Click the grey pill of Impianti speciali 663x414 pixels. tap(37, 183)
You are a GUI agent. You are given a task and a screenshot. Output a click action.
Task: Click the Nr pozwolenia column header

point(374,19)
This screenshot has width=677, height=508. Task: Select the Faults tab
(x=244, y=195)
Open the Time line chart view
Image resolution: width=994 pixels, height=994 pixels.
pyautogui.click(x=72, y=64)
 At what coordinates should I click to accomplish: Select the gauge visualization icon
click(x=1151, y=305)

* * *

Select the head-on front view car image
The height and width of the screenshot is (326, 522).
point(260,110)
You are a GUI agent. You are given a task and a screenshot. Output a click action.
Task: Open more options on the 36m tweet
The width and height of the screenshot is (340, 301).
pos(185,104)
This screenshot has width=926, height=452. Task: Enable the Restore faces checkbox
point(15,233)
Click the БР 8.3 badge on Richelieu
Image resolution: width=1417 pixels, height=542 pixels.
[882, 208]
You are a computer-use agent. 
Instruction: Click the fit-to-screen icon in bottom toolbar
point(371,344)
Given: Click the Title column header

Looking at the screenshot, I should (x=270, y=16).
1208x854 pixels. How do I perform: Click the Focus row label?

* * *

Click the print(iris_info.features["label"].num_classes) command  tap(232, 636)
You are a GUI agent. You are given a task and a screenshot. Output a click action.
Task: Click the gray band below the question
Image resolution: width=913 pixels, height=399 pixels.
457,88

**Problem requirements**
Scan the entries above for the string "label", and copy every line where it turns up.

**Reply to the task**
1208x854 pixels. How do I perform: Click the Focus row label?
Click the print(iris_info.features["label"].num_classes) command  tap(232, 636)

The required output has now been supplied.